I made a benchmark that tries to be more fair:
--!optimize 2
--!strict
--!native
local asd:number = math.random(9,9)
local TEST_AMOUNT:number = 1000000
local evil:buffer = buffer.create(4)
--original implementation
local function Q_rsqrt(number:number) : number
local x2:number = number * 0.5
buffer.writef32(evil,0,number) -- evil floating point bit manipulation
buffer.writei32(evil,0,0x5f3759df - bit32.rshift(buffer.readi32(evil,0),1)) -- what the ####?
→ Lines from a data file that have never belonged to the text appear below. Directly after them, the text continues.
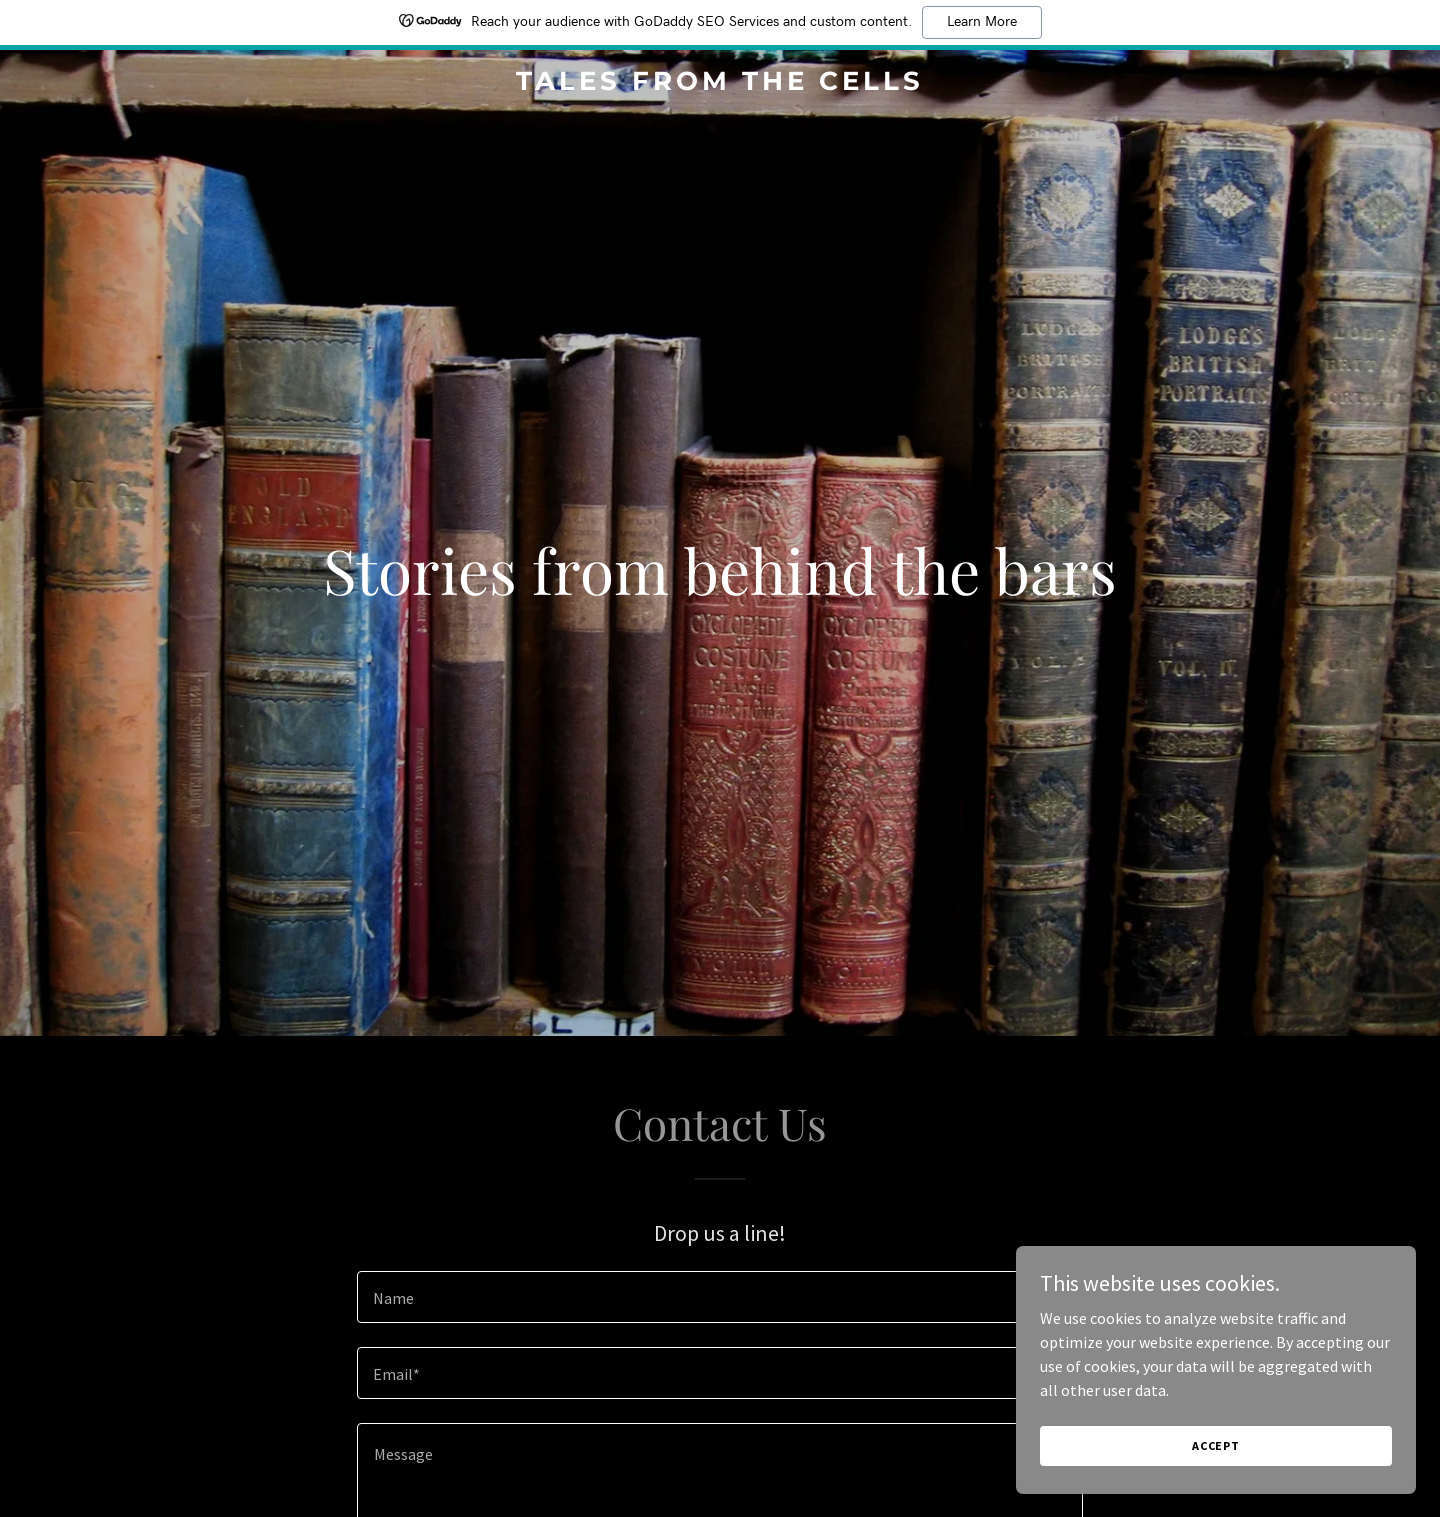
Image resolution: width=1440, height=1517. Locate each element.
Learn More (982, 22)
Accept (1216, 1445)
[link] (720, 84)
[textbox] (719, 1297)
local y:number = buffer.readf32(evil,0)
y = y * ( 1.5 - ( x2 * y * y ) ) -- 1st iteration
--y = y * ( 1.5 - ( x2 * y * y ) ) -- 2nd iteration, this can be removed
return y
end
--apparently faster
local function fQ_rsqrt(number:number) : number
buffer.writef32(evil,0,number) -- evil floating point bit manipulation
buffer.writei32(evil,0,0x5f3759df - bit32.rshift(buffer.readi32(evil,0),1)) -- what the ####?
local y:number = buffer.readf32(evil,0)
--buffer.fill(evil,0,0) -- no need to clean the stack simulation, it will be overriden in next iteration anyway
return y * ( 1.5 - ( number * 0.5 * y * y ) )
end
local a:number = 0
local t:number = 0
for i = 1,TEST_AMOUNT do
a = Q_rsqrt(asd)
t += os.clock()
end
print("Q_rsqrt:",os.clock()-t/TEST_AMOUNT,"\nValue:",a)
task.wait() -- break cache to make it more fair
t = 0
a = 0
for i = 1,TEST_AMOUNT do
a = fQ_rsqrt(asd)
t += os.clock()
end
print("fQ_rsqrt:",os.clock()-t/TEST_AMOUNT,"\nValue:",a)
task.wait()
t = 0
a = 0
for i = 1,TEST_AMOUNT do
a = 1/math.sqrt(asd)
t += os.clock()
end
print("Default:",os.clock()-t/TEST_AMOUNT,"\nValue:",a)
It depends from machine to machine, but generally speaking, the native syntax one 1/math.sqrt()
is the fastest, the second being fQ_rsqrt
and the last one being the original implementation. Yes, there are probably cases where if the device is old enough, the fQ_rsqrt
might be able to be on par with syntax implementation. But it is extremely niche and, honestly, not worth it.
So in short: no, the algorithm remains slower than the native syntax.